TASKS TO CARRY OUT
[1] Please update the passage of the post about ENCODE blacklists starting at "This made me" and ending at "UCSC genome annotation?", replacing "blacklist" with "exclusion list".
[2] Answer these questions from the post about ENCODE blacklists.
(a) How many regions result from lifting over the mm9 coordinates?
(b) How many regions does the ENCODE dataset for the mm10 assembly contain?
(c) Whose advice says to map to an un-masked genome?

TEXT FOR ANALYSIS
- Opening Delimiter -
When I'm working with Mouse ChIP-seq data, I normally remove mapped reads which overlap the ENCODE blacklist regions. Previously there was no data for the mm10 assembly, so instead I would lift over the coordinates from the mm9 assembly (as described in the F1000 csaw article). When I do this I get 3,010 regions. However, recently ENCODE created a dataset for the mm10 assembly, but it only contains 164 regions. I contacted ENCODE to ask why and this was their response:
"LiftOver is not a good strategy for transferring blacklists across assemblies. Note that the blacklists are regions that show artifacts due to deficiencies in the genome assembly (e.g. unannotated repeats). So with a better assembly a region that was previously a blacklist wont be one any more. GRCh38 and mm10 have fewer detectable artifacts compared to GRCh37 and mm9 respectively because they are better and more complete assemblies e.g. repeats near centromeres and telomeres are better annotated. Hence the fewer regions. This blacklist release is also a first pass for mm10 and GRCh38 with minimal manual curation. We will be releasing additional refined versions in the future that may capture additional regions."
This made me doubt the advice given in the csaw paper, and my usual processing stages. I've always followed the advice from Heng Li that you should map to an un-masked genome. Then I usually remove the liftOver ENCODE blacklist regions. Instead should I use ENCODE's official mm10 blacklist, and then also remove predicted repeat regions from the UCSC genome annotation?
- Closing Delimiter -
EXTRACTED INFORMATION
- Opening Delimiter -
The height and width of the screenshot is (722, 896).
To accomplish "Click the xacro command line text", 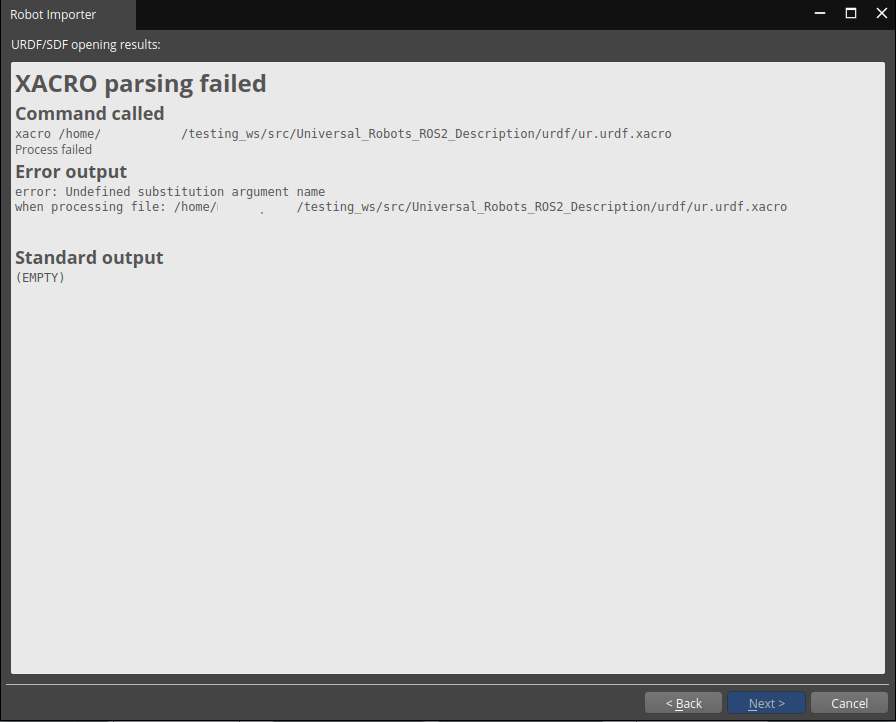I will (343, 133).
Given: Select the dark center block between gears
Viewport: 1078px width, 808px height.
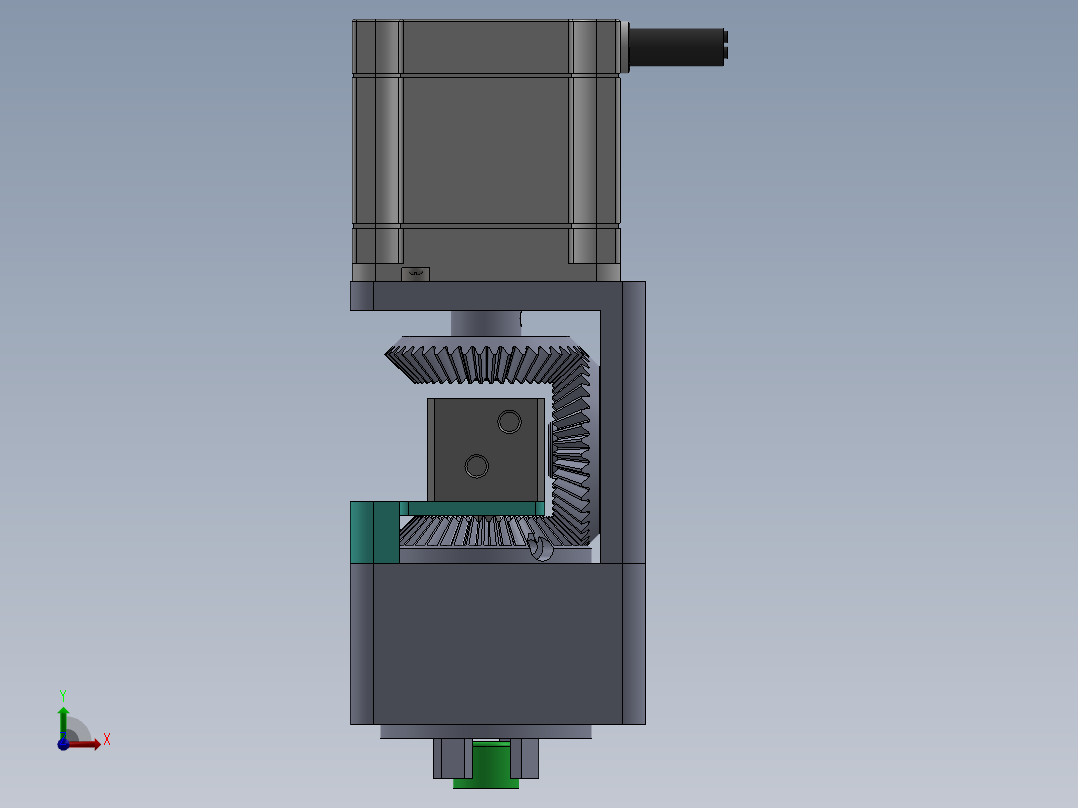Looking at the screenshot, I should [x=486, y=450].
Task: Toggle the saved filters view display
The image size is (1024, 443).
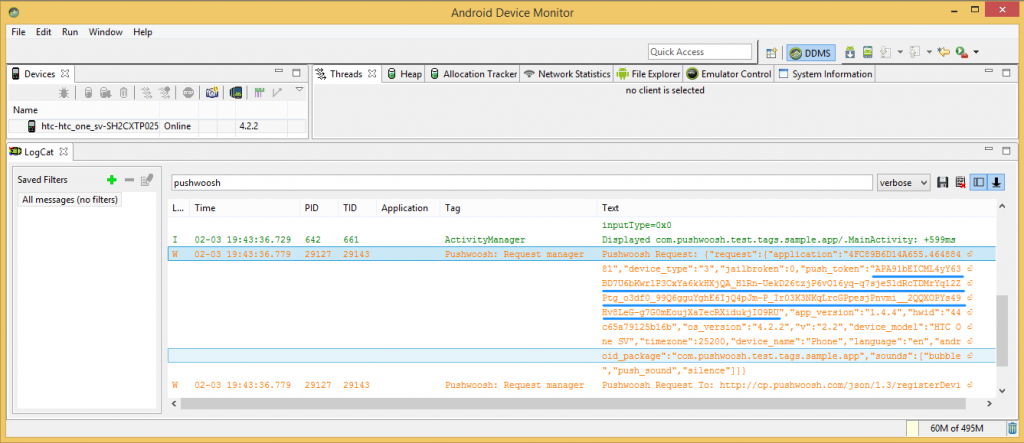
- Closing Delimiter -
OUTPUTS BY TASK
[1]
This made me doubt the advice given in the csaw paper, and my usual processing stages. I've always followed the advice from Heng Li that you should map to an un-masked genome. Then I usually remove the liftOver ENCODE exclusion list regions. Instead should I use ENCODE's official mm10 exclusion list, and then also remove predicted repeat regions from the UCSC genome annotation?

[2]
(a) 3,010
(b) 164
(c) Heng Li's